# 6D Pose Estimation

## Set up the project

We will work with a portion of this dataset, which you can find here: https://drive.google.com/drive/folders/19ivHpaKm9dOrr12fzC8IDFczWRPFxho7

In [None]:
# Step 1: Download the dataset (LineMOD)
# Download LineMOD dataset
# create directory structure without errors
!mkdir -p datasets/linemod/
%cd datasets/linemod/

Check working directory

In [None]:
!pwd

In [None]:
# Download DenseFusion Folder (Which includes a portion of the LimeMOD dataset)

!gdown --folder "https://drive.google.com/drive/folders/19ivHpaKm9dOrr12fzC8IDFczWRPFxho7"

In [None]:
!mkdir -p DenseFusion/
%cd DenseFusion/

In [None]:
!unzip Linemod_preprocessed.zip

Install requirements

In [None]:
! pip install -r ../../requirements.txt

Get working directory

In [None]:
path = !pwd
path = path[0]

In [None]:
import os
import yaml
import torch
import open3d as o3d
import itertools
from torch.utils.data import Dataset
from PIL import Image
import torchvision.transforms as transforms
import matplotlib.pyplot as plt
import numpy as np
import plotly.graph_objects as go
from sklearn.model_selection import train_test_split
from torch.utils.data import DataLoader
import matplotlib.pyplot as plt
import matplotlib.patches as patches

## Data Exploration

In [None]:
img_path = f"{path}/DenseFusion/Linemod_preprocessed/data/01/rgb/0000.png"
img = Image.open(img_path).convert("RGB")
plt.imshow(img)
plt.show()

In [None]:
class CustomDataset(Dataset): # used to load and preprocess data
    def __init__(self, dataset_root, split='train', train_ratio=0.8, seed=42):
        """
        Args:
            dataset_root (str): Path to the dataset directory.
            split (str): 'train' or 'test'.
            train_ratio (float): Percentage of data used for training (default 80%).
            seed (int): Random seed for reproducibility.
        """
        self.dataset_root = dataset_root
        self.split = split
        self.train_ratio = train_ratio
        self.seed = seed

        # Get list of all samples (folder_id, sample_id)
        self.samples = self.get_all_samples()
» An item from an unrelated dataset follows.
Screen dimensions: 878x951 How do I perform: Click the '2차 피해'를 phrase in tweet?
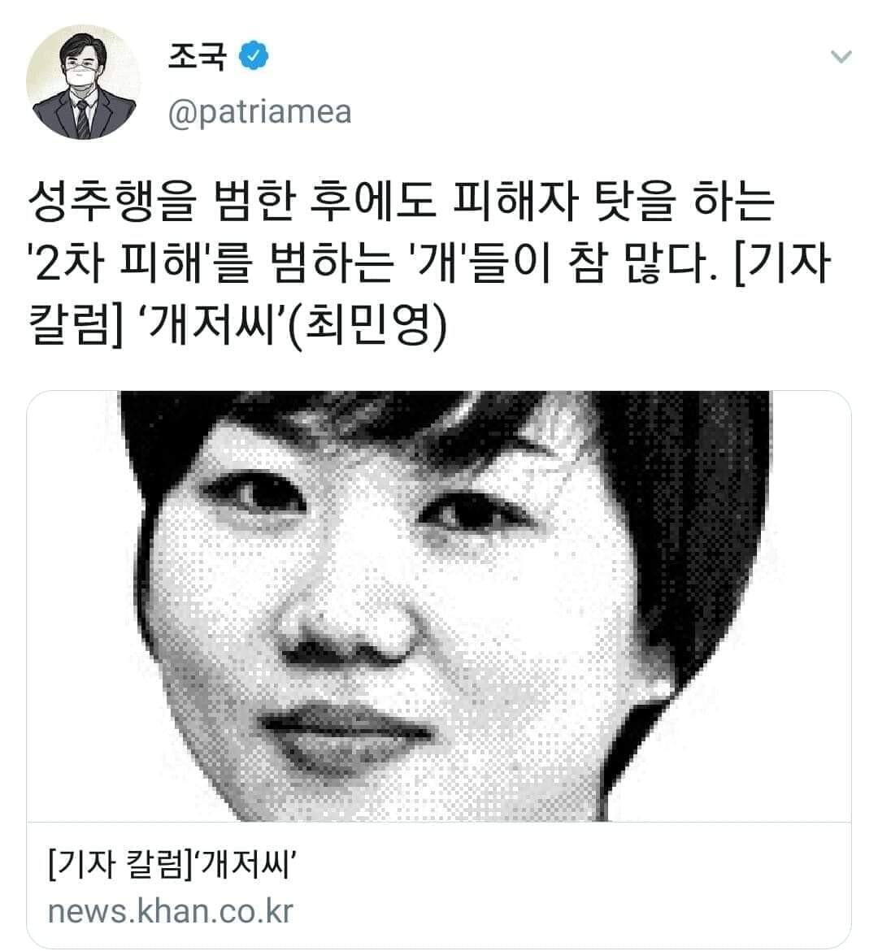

        # Check if samples were found
        if not self.samples:
            raise ValueError(f"No samples found in {self.dataset_root}. Check the dataset path and structure.")

        # Split into training and test sets
        self.train_samples, self.test_samples = train_test_split(
            self.samples, train_size=self.train_ratio, random_state=self.seed
        )

        # Select the appropriate split
        self.samples = self.train_samples if split == 'train' else self.test_samples

        # Define image transformations
        self.transform = transforms.Compose([
            transforms.ToTensor(),
        ])

    def get_all_samples(self):
        """Retrieve the list of all available sample indices from all folders."""
        samples = []
        for folder_id in range(1, 16):  # Assuming folders are named 01 to 15
            folder_path = os.path.join(self.dataset_root, 'data', f"{folder_id:02d}", "rgb")
            #print(folder_path)
            if os.path.exists(folder_path):
                # get id of the images
                sample_ids = sorted([int(f.split('.')[0]) for f in os.listdir(folder_path) if f.endswith('.png')])
                samples.extend([(folder_id, sid) for sid in sample_ids])  # Store (folder_id, sample_id)
        return samples
    
    def load_config(self, folder_id):
        """Load YAML configuration files for camera intrinsics and object info for a specific folder."""
        camera_intrinsics_path = os.path.join(self.dataset_root, 'data', f"{folder_id:02d}", 'info.yml')
        objects_info_path = os.path.join(self.dataset_root, 'models', f"models_info.yml")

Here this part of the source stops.